Unnamed: 0,Summons Number,Plate ID,Registration State,Plate Type,Issue Date,Violation Code,Vehicle Body Type,Vehicle Make,Issuing Agency,Street Code1,...,Hydrant Violation,Double Parking Violation,datetime_issue,datetime,temp,humidity,snowdepth,windspeed,conditions,description
0,1484697303,JER1863,NY,PAS,06/10/2022,67,SDN,TOYOT,P,34330,...,,,2022-06-10 10:37:00,2022-06-10,22.3,49.5,0.0,21.7,Rain,Clear conditions throughout the day with late ...
1,1484697315,KEV4487,NY,PAS,06/13/2022,51,SUBN,JEEP,K,34310,...,,,2022-06-13 10:45:00,2022-06-13,24.3,72.4,0.0,14.5,"Rain, Partially cloudy",Becoming cloudy in the afternoon with rain.
2,1484697625,H73NYD,NJ,PAS,06/19/2022,63,SDN,JEEP,N,30640,...,,,2022-06-19 11:16:00,2022-06-19,17.6,40.6,0.0,29.5,Partially cloudy,Partly cloudy throughout the day.
3,1484697674,GJC9296,NY,PAS,06/19/2022,63,SUBN,LEXUS,N,30640,...,,,2022-06-19 10:52:00,2022-06-19,17.6,40.6,0.0,29.5,Partially cloudy,Partly cloudy throughout the day.
4,1484697686,M51PUV,NJ,PAS,06/19/2022,63,SDN,HYUND,N,30640,...,,,2022-06-19 11:07:00,2022-06-19,17.6,40.6,0.0,29.5,Partially cloudy,Partly cloudy throughout the day.


In [8]:
df['Street Name'] = df['Street Name'].astype(str)

In [9]:
f = open('data/street-suffix-abbreviations.json')
street_suffix = json.load(f)

In [10]:
def fix_street_abbreviation(x):
    abb = x.split()[-1]

    if abb in street_suffix:
        x = x.replace(abb, street_suffix[abb][0])
    return x

In [11]:
df["Street Name"] = df.apply(lambda row: fix_street_abbreviation(row['Street Name']), axis = 1)

In [12]:
df["Street Name"][:5]

0    W 28TH STREET
1       27TH DRIVE
2     SOUTH STREET
3     SOUTH STREET
4     SOUTH STREET
Name: Street Name, dtype: object

In [13]:
schools = pd.read_csv('./data/school_locations.csv')

In [14]:
def street_from_address(x):
    # make sure the addresses are written correctly
    a = x.split(" ")[1:]
    return ' '.join(a)

In [15]:
schools['Street Name'] = schools.apply(lambda row: street_from_address(row['primary_address_line_1']), axis = 1)

In [16]:
# extract relevant categories
schools = schools[["Street Name", "Location_Category_Description", "Police_precinct"]]
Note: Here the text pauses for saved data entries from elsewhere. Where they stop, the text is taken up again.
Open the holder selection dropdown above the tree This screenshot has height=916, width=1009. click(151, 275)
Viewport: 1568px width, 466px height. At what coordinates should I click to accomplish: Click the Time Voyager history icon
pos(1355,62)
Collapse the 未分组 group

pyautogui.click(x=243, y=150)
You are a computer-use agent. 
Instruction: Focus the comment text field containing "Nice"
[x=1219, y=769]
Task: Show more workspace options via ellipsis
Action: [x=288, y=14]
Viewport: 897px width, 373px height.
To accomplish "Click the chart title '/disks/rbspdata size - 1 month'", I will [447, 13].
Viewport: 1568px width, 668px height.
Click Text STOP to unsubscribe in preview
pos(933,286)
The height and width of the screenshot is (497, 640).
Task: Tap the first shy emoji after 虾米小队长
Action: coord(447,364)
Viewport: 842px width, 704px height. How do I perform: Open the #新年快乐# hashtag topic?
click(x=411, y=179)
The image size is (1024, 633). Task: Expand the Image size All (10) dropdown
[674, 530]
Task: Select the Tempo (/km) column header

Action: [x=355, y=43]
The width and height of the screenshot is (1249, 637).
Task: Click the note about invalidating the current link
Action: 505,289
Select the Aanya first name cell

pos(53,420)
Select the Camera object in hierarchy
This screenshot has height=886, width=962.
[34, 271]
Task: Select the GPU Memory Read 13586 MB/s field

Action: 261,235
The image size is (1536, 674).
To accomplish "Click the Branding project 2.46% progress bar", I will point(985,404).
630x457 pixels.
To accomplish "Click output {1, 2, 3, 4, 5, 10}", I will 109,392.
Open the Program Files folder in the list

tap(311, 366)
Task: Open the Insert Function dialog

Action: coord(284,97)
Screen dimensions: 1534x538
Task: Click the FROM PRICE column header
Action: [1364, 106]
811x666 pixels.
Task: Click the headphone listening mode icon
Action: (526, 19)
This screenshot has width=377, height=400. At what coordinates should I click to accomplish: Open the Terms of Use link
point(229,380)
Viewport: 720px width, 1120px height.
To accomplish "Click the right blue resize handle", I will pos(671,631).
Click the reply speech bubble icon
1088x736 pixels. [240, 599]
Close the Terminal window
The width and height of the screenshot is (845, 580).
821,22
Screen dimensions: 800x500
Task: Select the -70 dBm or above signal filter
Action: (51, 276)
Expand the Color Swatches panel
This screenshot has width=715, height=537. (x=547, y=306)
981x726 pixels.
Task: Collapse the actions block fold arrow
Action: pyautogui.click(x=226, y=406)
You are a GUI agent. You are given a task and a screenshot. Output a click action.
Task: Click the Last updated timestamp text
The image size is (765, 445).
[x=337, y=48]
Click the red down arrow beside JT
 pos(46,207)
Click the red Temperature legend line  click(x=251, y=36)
# note we are choosing to rename to issuer precinct. 
# we could also join via Violation Precinct - it would give us a different picture
schools = schools.rename(columns={"Police_precinct": "Issuer Precinct"}, errors="raise")

In [17]:
schools_g = schools.groupby(['Street Name', 'Issuer Precinct']).count()
schools_g = schools_g.reset_index()

In [18]:
df = pd.merge(df, schools_g, how = "left", on=["Street Name", "Issuer Precinct"])

In [19]:
len(df)

14392670

In [20]:
business = pd.read_csv('./data/legally_operating_businesses.csv')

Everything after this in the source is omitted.